Documento fuente:
----

La joven firmó unos papeles que ni leyó ni entendió bien. Sólo se fijó en la cantidad de dinero que percibiría: 2.500$ para empezar, 10.000 a mitad del embarazo, y el resto tras el nacimiento del bebé. Las cláusulas que acompañaban el contrato eran complicadas pero estaba claro que, mientras durara la gestación, Maya no podría beber alcohol, ni consumir drogas. También entendió que ella era sólo la portadora y que, por lo tanto, renunciaba a todos los derechos sobre el bebé nacido. Así empezó lo que acabaría siendo un auténtico calvario para Maya.
Los primeros meses todo iba muy bien. La joven hacía su vida normal, casi no tenía síntomas del embarazo y se sentía eufórica ante su inmediato futuro. La clínica en la que se realizó la fecundación se ocupaba de hacer controles mensuales de la gestación y de la salud de Maya; le dieron incluso un cóctel de vitaminas que le sentaban fenomenal. Se sentía joven y fuerte.
El día que tocaba la ecografía del quinto mes, y en el que debía cobrar ya sus 10.000$, fue el inicio del trauma de Maya. Ella notó enseguida que algo iba mal. Cuando aún estaba tendida en la camilla el ecografista llamó al ginecólogo y ambos estuvieron un rato largo repitiendo la prueba y mirando las imágenes de su útero en la pantalla. Luego le dijeron que podía vestirse. Maya preguntó si había algún problema y ellos solo sacudieron la cabeza : “nada que no pueda arreglarse”. Algunos días después citaron a Maya en la clínica. Allí estaba el ginecólogo, el hombre que había “captado” a Maya y una señora que era abogada, dijeron.

----

Enunciado:
Por favor, vuelve a escribir el relato sobre Maya desde "Los primeros meses" hasta "joven y fuerte.", ambos incluidos, cambiando "vitaminas" por "minerales".

Datos de origen:
----

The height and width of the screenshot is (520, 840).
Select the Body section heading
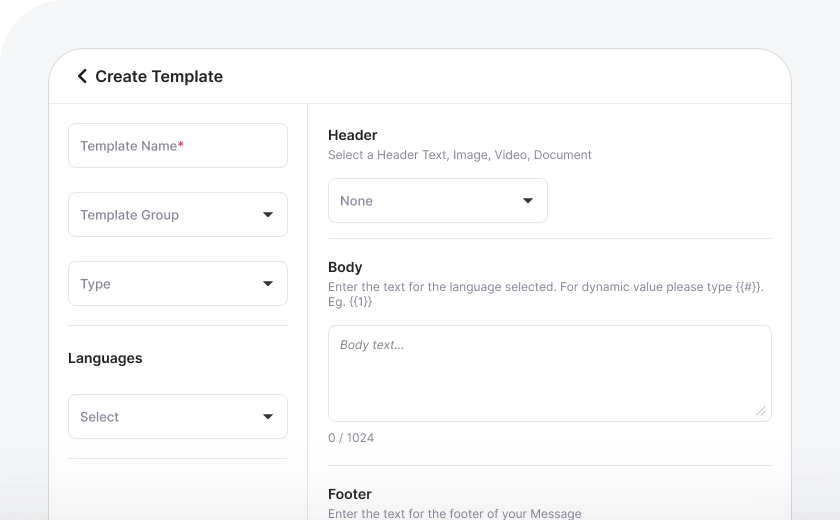(345, 267)
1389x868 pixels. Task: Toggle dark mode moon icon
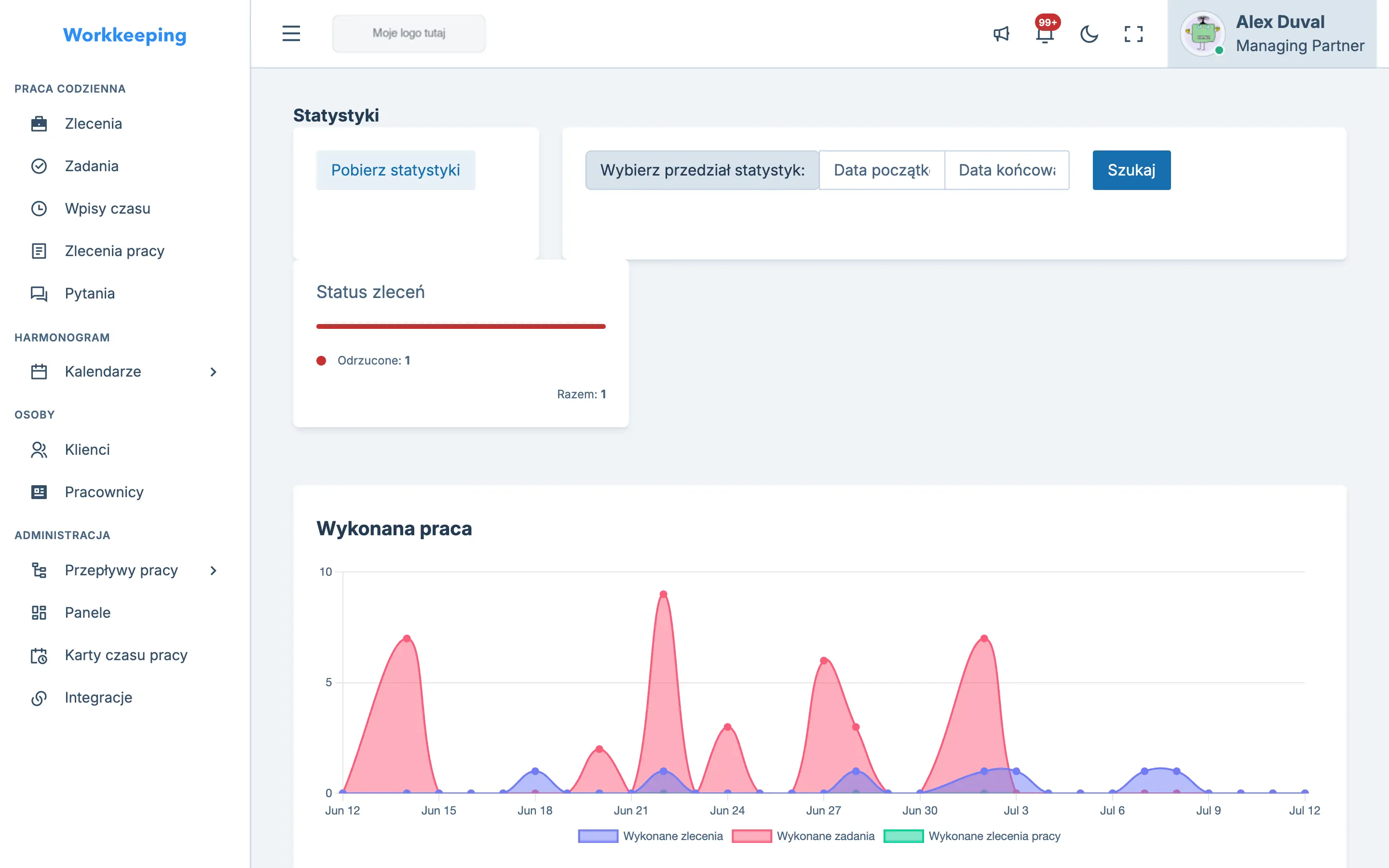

----

Resultado:
Los primeros meses todo iba muy bien. La joven hacía su vida normal, casi no tenía síntomas del embarazo y se sentía eufórica ante su inmediato futuro. La clínica en la que se realizó la fecundación se ocupaba de hacer controles mensuales de la gestación y de la salud de Maya; le dieron incluso un cóctel de minerales que le sentaban fenomenal. Se sentía joven y fuerte.